The heavy synth and heavy deadpan vocals made me think that I had the wrong disc. While it could possibly be Editors, it certainly wasn’t what I described as Britrock Coldplay/Smiths meets Psychedelic Furs as I had of their last album, An End Has a Start. No, the 2009 album, In This Light and On This Evening, starts squarely in the Depeche Mode mode, an 80’s synth/industrial darkness. In fact, it is three-quarters into the opening title track before a more rocking urgency arrives. And it is all the way into track 2, “Bricks and Mortar,” before Tom Smith’s vocals return to his normal range, appropriately enough on the foreboding line, “There’s a bullet in your hands.”

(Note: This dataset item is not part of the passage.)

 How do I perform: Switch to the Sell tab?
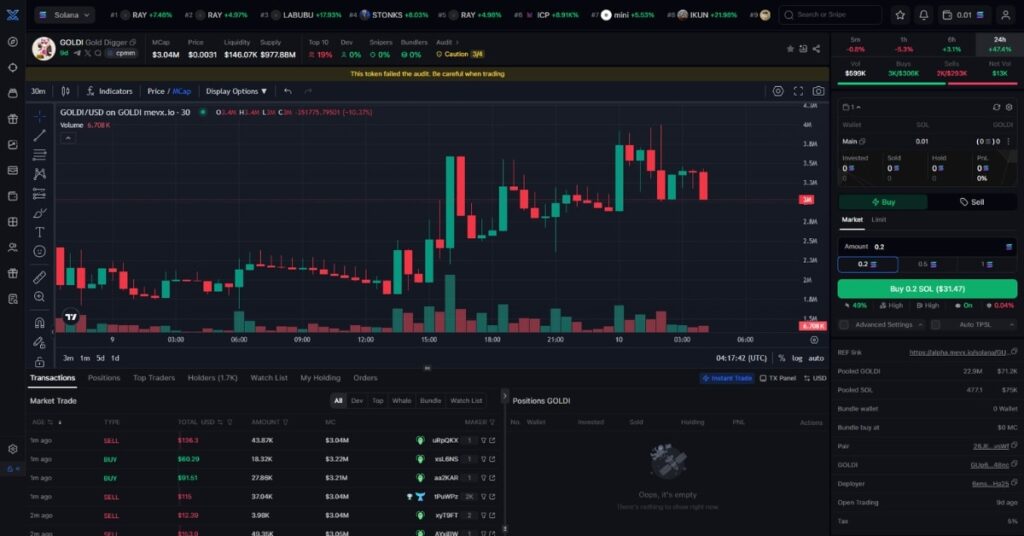pos(972,202)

Finally, on the third track, “Papillon,” we finally have the benefit of this industrial shift: a dance track. Although, like the album itself, it takes awhile for “Papillon” to wake up and then, as the lyric says, “It kicks like a sleep twitch.” The song also contains the metaphysical questioning line, “If there really was a God here/He’d have raised a hand by now.” Coupled with the line from “Bricks and Mortar” that says, “No one understands/The way you found your God,” they’re faith questions, entry points into the wonder, fear, and confusion surrounding belief in an invisible God.
“Papillon” is followed up by “You Don’t Know Love,” another moving dance track. It’ll take songs like this to keep live show rolling, while I assume the crowd will clamor for past songs even if the band has left that sound behind.